On Thu, Apr 13, 2006 at 08:32:34AM -0400, Stephen Frost wrote:
> * Martijn van Oosterhout (kleptog@svana.org) wrote:
> > Hmm, the simplest improvement I can think of is one where you
> > register a callback that libpq calls whenever it has received a new
> > tuple.
>
> You wouldn't want it on every tuple as that'd get expensive through
> function calls.
Why not? Internally we call pqAddTuple for every tuple, calling a user
function instead is hardly going to be more expensive. Also, I was
thinking of the situation where the user function could set a flag
so the eventual caller of (perhaps) PQconsumeInput knows that it's got
enough for now.
> It's actually pretty common (or seems to be anyway) to want to store the
> data from the query result into your own data structure. Yes, you could
> just use pointers all over the place but that means you're going to have
> to use things which understand PQresult everywhere as opposed to having a
> generic 'storage manager' with other generic things (index creator,
> aggregator, etc) which can be used with more than just PQresults.
<snip>
> You don't provide a callback, you have the user provide a memory region
> to libpq which libpq can then fill in. It's really not that difficult,
> the API would really look quite a bit like PQexecParams, ie:
Except in the case of psqlODBC, it wants to be able to malloc/free()
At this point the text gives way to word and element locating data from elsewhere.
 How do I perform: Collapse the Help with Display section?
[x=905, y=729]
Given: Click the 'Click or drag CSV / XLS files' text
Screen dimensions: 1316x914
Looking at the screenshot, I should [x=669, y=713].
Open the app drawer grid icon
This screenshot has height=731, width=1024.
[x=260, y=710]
each field, which your method doesn't solve. Also, it doesn't solve the
duplicate memory use, nor the retreiving of rows before the resultset
is complete.
> If we want to do conversion of the data in some way then we may need to
> expand this to include that ability (but I don't think PQgetvalue does,
> so...).
I think a callback is much easier. As a bonus the user could specify
that libpq doesn't need to remember the rows. Memory savings.
Have a nice day,
--
Martijn van Oosterhout <kleptog@svana.org> http://svana.org/kleptog/
> Patent. n. Genius is 5% inspiration and 95% perspiration. A patent is a
> tool for doing 5% of the work and then sitting around waiting for someone
> else to do the other 95% so you can sue them.